Yes they did. However, you have to examine the reasons behind this. I suspect they moved the "Ti" up to the Titan's old price point as the last few Titan cards have been decent sellers for gamers. Prosumers who really need the compute power generally have bigger budgets, so they've placed the Titan in a price bracket that used to be exclusive to the Quadro family. Those cards are also probably more often sold in OEM channels than through outlets and sites that deal in DIY hardware. NVIDIA's statement as I recall mentioned poor sales of the 2070 and 2080 and not the 2080 Ti specifically. I'll wager the latter did fairly well like the Titan V and Titan Xp before it. The reason why the 2070 and 2080 TI's sold poorly is due to the fact that they aren't really fast enough for ray tracing and because they are barely an upgrade over the cards they replaced. Certainly not enough to justify the replacement of so many 1080 and 1080Ti cards out there already.

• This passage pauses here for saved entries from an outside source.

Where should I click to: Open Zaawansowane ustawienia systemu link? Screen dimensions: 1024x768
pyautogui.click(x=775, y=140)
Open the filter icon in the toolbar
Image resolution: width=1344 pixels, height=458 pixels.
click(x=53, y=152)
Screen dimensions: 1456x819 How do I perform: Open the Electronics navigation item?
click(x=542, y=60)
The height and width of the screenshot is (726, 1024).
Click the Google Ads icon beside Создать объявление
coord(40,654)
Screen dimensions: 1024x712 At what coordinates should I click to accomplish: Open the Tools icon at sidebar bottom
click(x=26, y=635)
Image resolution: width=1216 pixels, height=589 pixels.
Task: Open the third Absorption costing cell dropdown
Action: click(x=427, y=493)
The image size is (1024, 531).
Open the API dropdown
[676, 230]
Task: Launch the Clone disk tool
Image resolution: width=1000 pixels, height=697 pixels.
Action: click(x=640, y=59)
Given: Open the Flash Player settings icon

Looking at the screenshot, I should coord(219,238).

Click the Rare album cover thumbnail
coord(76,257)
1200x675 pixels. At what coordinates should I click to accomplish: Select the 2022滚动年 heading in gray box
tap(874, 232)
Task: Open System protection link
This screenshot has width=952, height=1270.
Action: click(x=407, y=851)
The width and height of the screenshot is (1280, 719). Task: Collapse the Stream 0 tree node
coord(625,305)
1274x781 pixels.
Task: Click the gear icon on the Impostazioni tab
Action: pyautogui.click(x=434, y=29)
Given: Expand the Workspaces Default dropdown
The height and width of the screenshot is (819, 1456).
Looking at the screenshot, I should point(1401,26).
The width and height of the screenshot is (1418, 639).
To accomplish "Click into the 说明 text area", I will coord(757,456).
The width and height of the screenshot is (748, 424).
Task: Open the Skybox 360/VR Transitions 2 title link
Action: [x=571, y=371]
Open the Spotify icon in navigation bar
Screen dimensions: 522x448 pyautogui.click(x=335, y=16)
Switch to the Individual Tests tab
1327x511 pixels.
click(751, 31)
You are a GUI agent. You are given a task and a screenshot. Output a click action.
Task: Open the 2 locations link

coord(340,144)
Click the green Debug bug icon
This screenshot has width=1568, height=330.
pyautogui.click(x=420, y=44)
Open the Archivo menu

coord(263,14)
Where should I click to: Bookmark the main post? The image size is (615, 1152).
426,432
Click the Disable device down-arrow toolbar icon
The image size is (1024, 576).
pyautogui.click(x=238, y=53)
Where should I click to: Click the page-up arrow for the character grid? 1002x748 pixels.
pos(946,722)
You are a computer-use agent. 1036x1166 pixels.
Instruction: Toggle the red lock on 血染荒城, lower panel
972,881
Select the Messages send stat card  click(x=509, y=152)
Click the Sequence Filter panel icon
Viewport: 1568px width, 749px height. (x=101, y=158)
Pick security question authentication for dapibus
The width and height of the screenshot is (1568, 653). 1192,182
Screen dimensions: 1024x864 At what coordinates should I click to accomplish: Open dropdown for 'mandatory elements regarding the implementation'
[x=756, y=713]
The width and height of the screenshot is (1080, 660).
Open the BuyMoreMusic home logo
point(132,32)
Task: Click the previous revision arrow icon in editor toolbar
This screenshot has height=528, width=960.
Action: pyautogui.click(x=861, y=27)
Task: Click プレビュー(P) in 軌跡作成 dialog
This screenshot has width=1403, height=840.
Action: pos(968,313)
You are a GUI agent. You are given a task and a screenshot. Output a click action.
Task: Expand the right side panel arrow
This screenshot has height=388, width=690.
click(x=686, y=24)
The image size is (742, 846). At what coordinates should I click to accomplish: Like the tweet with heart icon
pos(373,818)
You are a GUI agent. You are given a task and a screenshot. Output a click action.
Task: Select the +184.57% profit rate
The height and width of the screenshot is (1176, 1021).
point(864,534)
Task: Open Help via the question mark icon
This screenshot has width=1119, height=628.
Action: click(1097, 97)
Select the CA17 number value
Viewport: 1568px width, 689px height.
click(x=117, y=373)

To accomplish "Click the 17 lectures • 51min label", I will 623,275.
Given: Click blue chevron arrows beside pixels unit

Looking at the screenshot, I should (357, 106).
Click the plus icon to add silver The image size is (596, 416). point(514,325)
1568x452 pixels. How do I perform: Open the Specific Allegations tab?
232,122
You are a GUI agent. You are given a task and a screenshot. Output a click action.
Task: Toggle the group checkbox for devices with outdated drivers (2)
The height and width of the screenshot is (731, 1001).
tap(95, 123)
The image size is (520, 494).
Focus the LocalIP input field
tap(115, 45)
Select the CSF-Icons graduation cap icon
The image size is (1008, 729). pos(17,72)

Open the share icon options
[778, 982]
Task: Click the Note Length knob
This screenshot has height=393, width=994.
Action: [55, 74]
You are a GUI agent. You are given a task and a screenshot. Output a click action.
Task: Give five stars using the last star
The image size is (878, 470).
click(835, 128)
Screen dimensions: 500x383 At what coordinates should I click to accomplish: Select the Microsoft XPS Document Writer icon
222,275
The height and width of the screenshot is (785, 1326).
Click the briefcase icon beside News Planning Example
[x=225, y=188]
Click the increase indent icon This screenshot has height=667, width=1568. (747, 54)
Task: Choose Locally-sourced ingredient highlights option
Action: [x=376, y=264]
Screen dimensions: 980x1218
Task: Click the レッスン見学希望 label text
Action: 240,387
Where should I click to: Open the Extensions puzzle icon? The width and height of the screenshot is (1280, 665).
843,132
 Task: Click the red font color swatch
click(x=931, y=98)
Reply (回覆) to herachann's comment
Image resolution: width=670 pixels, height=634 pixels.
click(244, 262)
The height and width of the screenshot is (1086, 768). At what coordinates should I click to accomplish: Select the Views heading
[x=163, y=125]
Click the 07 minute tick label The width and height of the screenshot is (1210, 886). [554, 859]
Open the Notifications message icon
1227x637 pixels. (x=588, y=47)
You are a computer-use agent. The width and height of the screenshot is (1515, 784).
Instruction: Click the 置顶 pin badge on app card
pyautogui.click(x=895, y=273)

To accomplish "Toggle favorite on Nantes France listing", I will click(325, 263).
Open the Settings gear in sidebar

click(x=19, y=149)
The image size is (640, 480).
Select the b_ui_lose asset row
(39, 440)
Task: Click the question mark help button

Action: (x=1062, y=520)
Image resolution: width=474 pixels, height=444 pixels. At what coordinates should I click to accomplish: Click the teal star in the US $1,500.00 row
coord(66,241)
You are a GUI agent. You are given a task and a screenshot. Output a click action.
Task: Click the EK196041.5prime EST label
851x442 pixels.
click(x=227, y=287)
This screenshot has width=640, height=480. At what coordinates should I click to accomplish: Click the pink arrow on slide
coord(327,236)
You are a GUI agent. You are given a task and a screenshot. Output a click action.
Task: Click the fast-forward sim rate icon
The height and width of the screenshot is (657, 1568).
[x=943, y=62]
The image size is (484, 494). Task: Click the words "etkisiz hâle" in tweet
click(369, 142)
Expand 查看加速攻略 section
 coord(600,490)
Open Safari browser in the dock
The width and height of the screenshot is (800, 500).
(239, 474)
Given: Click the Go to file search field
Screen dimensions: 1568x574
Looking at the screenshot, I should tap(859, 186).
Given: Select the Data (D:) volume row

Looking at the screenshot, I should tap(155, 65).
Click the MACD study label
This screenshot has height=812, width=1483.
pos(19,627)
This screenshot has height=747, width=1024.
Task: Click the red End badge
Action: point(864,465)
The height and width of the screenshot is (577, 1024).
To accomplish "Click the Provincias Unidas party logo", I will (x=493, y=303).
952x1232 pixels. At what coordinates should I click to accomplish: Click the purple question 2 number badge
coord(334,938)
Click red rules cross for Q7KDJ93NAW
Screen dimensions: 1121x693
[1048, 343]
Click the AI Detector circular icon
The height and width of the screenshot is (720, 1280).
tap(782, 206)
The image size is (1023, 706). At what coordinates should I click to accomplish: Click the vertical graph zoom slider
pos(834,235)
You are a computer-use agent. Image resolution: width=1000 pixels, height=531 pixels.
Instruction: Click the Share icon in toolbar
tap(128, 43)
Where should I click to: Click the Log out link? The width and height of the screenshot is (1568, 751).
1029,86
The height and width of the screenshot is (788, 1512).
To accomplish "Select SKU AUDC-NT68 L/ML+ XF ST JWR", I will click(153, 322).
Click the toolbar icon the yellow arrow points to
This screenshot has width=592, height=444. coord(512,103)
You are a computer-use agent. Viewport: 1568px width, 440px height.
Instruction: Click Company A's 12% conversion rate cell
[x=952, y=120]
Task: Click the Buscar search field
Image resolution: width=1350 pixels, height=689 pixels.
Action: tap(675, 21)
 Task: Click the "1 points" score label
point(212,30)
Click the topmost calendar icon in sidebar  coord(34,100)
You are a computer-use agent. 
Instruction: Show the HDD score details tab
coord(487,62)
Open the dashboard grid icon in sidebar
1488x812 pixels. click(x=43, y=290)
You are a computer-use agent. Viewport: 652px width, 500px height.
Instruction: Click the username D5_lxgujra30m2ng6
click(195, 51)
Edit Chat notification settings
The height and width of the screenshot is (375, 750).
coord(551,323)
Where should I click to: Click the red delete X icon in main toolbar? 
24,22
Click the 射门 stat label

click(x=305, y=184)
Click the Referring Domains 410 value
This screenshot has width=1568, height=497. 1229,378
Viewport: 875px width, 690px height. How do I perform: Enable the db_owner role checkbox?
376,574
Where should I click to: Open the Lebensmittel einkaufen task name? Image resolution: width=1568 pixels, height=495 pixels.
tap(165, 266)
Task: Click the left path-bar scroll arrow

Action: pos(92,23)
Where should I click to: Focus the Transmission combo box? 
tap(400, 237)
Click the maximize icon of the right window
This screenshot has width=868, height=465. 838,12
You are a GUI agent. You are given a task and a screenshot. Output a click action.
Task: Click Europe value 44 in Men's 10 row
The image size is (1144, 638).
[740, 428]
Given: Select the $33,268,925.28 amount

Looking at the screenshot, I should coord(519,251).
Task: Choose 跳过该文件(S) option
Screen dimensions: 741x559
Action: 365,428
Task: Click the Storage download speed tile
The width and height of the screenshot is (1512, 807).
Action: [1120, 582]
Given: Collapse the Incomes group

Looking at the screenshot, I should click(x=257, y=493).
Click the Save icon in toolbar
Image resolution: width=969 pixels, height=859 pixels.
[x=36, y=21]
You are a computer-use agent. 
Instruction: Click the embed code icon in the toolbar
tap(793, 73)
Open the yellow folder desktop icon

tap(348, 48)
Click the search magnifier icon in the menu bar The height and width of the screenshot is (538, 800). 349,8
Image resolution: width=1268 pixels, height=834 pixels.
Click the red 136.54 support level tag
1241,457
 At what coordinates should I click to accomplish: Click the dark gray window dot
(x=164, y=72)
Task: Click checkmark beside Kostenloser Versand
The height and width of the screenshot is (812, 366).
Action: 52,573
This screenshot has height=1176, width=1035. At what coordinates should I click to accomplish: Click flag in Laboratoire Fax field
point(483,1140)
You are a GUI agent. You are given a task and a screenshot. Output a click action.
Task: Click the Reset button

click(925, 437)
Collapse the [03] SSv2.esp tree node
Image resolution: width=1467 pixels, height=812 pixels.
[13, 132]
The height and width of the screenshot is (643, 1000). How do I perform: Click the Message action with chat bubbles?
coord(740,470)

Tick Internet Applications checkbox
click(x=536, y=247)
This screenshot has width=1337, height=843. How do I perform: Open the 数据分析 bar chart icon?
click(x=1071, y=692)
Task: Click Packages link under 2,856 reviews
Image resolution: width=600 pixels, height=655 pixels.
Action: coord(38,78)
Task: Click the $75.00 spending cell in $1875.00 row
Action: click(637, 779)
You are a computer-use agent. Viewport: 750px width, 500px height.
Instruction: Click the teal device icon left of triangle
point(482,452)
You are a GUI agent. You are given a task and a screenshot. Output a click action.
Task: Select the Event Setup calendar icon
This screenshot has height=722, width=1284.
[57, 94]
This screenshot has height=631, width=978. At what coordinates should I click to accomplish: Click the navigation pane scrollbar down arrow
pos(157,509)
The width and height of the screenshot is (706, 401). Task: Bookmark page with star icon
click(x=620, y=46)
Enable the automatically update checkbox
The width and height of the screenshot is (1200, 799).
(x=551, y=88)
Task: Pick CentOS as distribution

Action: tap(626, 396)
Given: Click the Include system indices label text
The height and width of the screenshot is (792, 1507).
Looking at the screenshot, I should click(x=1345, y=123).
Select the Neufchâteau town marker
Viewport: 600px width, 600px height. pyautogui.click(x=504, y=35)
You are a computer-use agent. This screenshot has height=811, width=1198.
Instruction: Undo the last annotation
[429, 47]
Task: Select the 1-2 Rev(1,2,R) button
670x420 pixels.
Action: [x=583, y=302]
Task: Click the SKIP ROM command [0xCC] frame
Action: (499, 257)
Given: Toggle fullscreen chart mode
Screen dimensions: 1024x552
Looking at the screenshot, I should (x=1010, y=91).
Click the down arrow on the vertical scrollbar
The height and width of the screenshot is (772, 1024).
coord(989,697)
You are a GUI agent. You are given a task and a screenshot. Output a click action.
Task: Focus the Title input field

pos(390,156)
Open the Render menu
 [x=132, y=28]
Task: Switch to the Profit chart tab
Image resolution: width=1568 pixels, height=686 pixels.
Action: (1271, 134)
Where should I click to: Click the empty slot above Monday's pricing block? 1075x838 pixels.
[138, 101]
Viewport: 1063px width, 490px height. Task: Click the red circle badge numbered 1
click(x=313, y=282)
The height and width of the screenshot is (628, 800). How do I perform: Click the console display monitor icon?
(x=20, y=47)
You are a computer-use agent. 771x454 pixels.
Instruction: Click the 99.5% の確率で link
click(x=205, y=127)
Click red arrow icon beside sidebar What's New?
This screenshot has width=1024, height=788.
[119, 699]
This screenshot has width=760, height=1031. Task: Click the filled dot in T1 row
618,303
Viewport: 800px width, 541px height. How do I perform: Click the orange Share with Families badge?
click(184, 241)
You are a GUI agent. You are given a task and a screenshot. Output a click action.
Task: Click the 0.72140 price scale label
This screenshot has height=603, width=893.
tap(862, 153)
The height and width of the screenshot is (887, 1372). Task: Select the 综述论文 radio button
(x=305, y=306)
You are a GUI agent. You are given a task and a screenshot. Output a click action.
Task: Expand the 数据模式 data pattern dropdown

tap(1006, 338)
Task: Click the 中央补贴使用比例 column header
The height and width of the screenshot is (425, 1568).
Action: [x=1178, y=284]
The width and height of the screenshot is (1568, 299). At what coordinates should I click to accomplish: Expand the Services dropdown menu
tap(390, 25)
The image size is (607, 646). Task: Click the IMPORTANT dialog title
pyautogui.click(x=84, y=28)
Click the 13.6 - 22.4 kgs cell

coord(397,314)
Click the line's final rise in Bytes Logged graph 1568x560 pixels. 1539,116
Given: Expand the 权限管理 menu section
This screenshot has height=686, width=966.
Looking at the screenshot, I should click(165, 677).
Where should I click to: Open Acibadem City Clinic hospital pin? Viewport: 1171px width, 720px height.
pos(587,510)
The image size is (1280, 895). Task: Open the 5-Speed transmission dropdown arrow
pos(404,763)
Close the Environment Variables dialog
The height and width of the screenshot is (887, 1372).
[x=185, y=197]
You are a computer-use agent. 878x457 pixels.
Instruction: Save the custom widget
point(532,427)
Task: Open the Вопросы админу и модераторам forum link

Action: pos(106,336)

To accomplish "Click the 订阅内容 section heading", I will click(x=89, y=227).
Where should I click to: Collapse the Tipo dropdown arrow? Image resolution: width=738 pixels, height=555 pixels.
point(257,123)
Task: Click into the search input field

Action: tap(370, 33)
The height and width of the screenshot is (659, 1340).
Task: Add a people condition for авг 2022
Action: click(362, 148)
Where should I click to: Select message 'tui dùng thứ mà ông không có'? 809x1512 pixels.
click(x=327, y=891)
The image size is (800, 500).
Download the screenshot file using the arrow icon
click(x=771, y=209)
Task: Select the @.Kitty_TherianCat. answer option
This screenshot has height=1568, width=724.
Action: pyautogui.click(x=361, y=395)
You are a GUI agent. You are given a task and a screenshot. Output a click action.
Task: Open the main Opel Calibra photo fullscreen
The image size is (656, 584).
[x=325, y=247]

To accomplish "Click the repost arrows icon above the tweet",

As a 1080 Ti owner, the 2080 offered nothing but a small performance boost that wasn't worth the price of admission and a ray tracing feature I couldn't really use right now. Not only are there too few titles to use it with but the card isn't really fast enough for that.



I'm trying to make sense of this, but I am not sure what you are talking about.



Well that is an option and at no point would your money go directly to NVIDIA or AMD. Unfortunately, the last couple years have seen prices on used GPU's at insane levels. I'm not sure you'd be saving enough to offset the pain of buying new enough to justify the wait. That's a personal call for you.



My whole point is that people want to demonize NVIDIA. It certainly deserves that but on the other side of the coin, as a business, AMD has proven to be largely mismanaged and that's putting it nicely. In a sense, your arguing over which company is worse. On one end you acknowledge NVIDIA's wrong doings and are seemingly unaware of how badly run AMD is and how bad it can treat its customers. I know first hand what the darker side of AMD looks like.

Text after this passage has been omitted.